UCLA alum and current Boston Red Sox bench coach Torey Lovullo helped lead the team to its third World Series championship in 10 years last night as the Red Sox defeated the St. Louis Cardinals in six games.
This is Lovullo’s first season as Boston's bench coach after he served as the first base coach in Toronto for the last two seasons under current Red Sox manager John Farrell. Lovullo spent eight seasons in the Major Leagues, batting .224 in 303 career games after being drafted in the fifth round of the 1987 MLB Draft by the Detroit Tigers.
Lovullo was a four-year standout at UCLA, playing in 240 games and posting a career average of .311. He also hit 51 home runs, scored 211 runs and logged 188 RBI in his career, which rank fifth, second and third on UCLA’s all-time lists. Additionally, Lovullo drew 180 walks in his collegiate career, which is a school record. 1987 proved to be his best season, when he hit .350 with 24 home runs, 83 runs, 73 RBI and a .511 on-base percentage en route to earning first-team All-America honors. Lovullo also helped the Bruins to the 1986 Pac-10 Championship by hitting .317 with 55 runs and a team-high 65 RBI.

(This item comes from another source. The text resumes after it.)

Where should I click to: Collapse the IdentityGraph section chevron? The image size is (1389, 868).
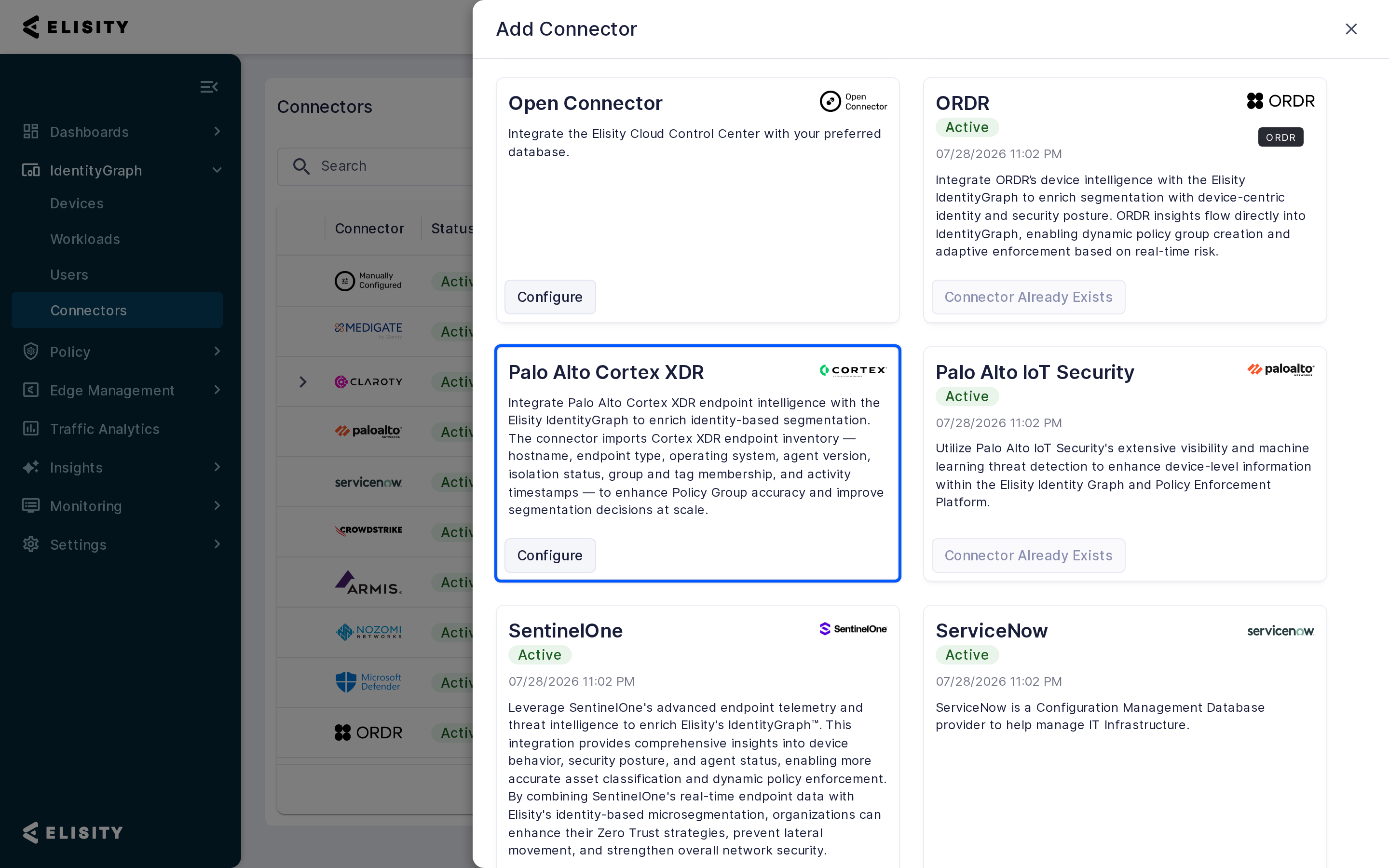217,170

The UCLA Baseball program has had 13 former players win the World Series at the major league level, with the last being Brandon Crawford with the San Francisco Giants in 2012. Chase Utley led the Philadelphia Phillies to a World Series title back in 2008, the franchise's first championship since 1980, and in October 2004, Dave Roberts guided the Boston Red Sox to the championship, ending Boston's 86-year drought without a World Series title.Troy Glaus, a standout UCLA infielder from 1995-97, has been the only former Bruin to capture World Series MVP honors. Glaus led the Anaheim Angels to the 2002 World Series title, defeating the San Francisco Giants in seven games. The legendary Jackie Robinson has made the most World Series appearances of any former UCLA ballplayer, playing in six World Series with the Brooklyn Dodgers while Bobby Brown has won the most World Series titles of any former UCLA player, winning four titles with the New York Yankees.